Everything in the listing below from the line containing "[Sotiropoulosfs] (48, 1861)" through the line containing "GeneratePress (1238, 1623)" must be repeated exactly; the remaining lines are not wanted.
-=-=-=-=-
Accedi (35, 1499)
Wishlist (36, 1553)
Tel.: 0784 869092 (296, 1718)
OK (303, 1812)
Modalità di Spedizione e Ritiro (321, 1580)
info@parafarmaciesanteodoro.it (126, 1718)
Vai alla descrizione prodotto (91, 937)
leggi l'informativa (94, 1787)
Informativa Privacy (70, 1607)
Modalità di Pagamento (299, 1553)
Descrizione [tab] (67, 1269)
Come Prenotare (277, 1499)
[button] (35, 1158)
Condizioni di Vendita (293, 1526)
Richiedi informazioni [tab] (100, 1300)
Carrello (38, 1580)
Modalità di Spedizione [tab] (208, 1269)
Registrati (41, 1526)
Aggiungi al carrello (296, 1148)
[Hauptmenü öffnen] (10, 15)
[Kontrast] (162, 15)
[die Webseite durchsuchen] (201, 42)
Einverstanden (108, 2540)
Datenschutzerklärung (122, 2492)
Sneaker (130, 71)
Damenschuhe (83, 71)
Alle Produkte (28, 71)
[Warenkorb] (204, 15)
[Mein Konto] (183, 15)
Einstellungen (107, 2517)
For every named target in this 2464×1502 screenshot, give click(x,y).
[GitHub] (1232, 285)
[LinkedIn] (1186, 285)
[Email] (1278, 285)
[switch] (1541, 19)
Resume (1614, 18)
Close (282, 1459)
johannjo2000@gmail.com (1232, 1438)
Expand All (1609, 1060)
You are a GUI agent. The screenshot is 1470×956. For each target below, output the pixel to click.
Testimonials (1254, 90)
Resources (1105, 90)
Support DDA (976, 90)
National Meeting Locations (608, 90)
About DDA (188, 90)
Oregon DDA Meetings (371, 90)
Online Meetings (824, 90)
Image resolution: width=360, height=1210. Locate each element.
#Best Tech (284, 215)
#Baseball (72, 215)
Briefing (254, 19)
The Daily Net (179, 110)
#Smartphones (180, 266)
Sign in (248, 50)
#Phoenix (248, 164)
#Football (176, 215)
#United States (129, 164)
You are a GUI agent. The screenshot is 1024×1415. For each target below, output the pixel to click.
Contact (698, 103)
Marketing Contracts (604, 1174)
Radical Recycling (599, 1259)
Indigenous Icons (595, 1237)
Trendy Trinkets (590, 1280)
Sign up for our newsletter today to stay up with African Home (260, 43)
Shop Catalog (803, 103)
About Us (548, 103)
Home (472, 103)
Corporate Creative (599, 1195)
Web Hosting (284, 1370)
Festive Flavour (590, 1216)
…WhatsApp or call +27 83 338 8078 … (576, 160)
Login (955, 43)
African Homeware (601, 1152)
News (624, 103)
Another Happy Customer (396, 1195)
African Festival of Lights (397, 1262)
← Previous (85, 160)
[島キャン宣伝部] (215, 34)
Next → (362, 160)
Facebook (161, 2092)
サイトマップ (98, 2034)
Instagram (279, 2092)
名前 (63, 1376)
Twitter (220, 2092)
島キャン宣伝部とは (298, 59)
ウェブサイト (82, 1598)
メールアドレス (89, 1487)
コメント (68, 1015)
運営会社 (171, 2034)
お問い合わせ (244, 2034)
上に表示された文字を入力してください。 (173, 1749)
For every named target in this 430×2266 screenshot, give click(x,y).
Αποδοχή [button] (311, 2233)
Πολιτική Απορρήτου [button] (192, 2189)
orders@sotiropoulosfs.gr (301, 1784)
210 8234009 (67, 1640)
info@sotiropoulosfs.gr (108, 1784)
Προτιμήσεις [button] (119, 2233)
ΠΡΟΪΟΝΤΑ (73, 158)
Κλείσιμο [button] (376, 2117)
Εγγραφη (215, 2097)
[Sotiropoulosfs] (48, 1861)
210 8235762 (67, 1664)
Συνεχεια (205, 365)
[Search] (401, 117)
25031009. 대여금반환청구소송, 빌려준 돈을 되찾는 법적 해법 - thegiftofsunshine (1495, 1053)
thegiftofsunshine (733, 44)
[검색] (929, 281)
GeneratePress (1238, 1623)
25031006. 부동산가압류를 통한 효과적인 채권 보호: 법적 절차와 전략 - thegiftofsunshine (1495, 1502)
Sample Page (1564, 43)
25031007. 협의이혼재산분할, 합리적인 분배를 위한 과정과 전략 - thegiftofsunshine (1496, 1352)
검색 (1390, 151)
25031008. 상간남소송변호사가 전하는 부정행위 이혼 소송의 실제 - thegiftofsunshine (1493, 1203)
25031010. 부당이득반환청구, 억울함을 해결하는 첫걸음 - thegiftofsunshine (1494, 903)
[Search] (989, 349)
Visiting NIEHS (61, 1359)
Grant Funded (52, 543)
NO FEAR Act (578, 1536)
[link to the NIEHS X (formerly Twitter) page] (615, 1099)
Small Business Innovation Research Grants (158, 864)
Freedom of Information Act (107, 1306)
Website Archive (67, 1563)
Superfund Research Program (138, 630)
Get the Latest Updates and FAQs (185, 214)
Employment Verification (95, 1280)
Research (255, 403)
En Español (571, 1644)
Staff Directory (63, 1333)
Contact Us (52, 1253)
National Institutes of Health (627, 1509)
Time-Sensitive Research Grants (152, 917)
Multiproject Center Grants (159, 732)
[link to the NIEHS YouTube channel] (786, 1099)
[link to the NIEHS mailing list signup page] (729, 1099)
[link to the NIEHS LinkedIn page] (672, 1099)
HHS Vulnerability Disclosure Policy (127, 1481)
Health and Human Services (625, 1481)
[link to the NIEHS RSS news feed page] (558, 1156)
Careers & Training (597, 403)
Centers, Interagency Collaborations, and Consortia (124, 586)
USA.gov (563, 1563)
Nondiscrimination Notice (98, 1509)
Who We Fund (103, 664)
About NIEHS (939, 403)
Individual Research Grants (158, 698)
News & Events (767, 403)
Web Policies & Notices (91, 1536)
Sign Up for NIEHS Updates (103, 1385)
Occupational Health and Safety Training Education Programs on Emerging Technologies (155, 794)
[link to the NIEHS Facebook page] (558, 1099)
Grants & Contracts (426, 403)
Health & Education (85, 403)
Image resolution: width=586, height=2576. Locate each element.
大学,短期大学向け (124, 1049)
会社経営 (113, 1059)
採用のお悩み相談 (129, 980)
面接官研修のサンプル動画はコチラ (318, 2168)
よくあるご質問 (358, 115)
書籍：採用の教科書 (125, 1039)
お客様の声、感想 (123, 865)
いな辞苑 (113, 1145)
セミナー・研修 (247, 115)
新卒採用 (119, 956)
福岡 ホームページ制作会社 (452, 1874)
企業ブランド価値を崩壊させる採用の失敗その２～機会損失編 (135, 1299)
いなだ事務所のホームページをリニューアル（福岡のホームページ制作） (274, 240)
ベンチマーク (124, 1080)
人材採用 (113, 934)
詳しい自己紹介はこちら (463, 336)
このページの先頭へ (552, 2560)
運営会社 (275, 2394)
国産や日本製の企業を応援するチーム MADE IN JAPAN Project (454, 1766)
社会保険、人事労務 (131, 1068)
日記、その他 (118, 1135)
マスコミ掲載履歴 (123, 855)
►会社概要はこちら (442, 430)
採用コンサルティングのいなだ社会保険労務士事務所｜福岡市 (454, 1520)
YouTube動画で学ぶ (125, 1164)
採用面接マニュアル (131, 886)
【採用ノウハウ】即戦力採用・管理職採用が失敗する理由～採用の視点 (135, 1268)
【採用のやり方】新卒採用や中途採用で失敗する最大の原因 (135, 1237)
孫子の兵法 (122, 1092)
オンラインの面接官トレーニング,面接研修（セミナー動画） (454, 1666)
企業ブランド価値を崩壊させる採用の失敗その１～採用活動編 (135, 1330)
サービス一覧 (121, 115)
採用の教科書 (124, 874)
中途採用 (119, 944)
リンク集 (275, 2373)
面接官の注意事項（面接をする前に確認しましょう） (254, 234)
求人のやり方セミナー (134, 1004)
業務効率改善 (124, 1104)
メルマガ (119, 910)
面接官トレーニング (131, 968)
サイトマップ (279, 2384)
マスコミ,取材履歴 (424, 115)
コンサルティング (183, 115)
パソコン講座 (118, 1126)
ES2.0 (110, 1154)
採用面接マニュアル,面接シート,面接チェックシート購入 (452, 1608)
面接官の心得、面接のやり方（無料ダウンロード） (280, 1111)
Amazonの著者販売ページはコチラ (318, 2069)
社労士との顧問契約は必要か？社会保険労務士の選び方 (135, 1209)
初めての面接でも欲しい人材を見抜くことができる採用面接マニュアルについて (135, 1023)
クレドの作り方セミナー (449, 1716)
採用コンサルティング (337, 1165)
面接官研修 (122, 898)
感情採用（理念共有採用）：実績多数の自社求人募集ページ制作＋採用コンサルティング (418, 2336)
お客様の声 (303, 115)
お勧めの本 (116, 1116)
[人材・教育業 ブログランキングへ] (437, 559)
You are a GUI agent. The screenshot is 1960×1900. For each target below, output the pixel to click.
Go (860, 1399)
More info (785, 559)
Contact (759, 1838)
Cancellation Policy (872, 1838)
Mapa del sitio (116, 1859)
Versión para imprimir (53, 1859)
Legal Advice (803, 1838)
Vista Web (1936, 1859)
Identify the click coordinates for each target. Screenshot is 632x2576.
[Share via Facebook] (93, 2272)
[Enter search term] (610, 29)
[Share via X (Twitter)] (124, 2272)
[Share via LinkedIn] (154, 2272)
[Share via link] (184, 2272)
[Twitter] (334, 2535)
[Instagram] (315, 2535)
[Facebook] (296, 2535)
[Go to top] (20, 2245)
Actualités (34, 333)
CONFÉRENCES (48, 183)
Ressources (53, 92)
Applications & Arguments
-=-=-=-=-
» Written response:
[Sotiropoulosfs] (48, 1861)
210 8235762 (67, 1664)
Συνεχεια (205, 365)
[Search] (401, 117)
25031009. 대여금반환청구소송, 빌려준 돈을 되찾는 법적 해법 - thegiftofsunshine (1495, 1053)
thegiftofsunshine (733, 44)
[검색] (929, 281)
GeneratePress (1238, 1623)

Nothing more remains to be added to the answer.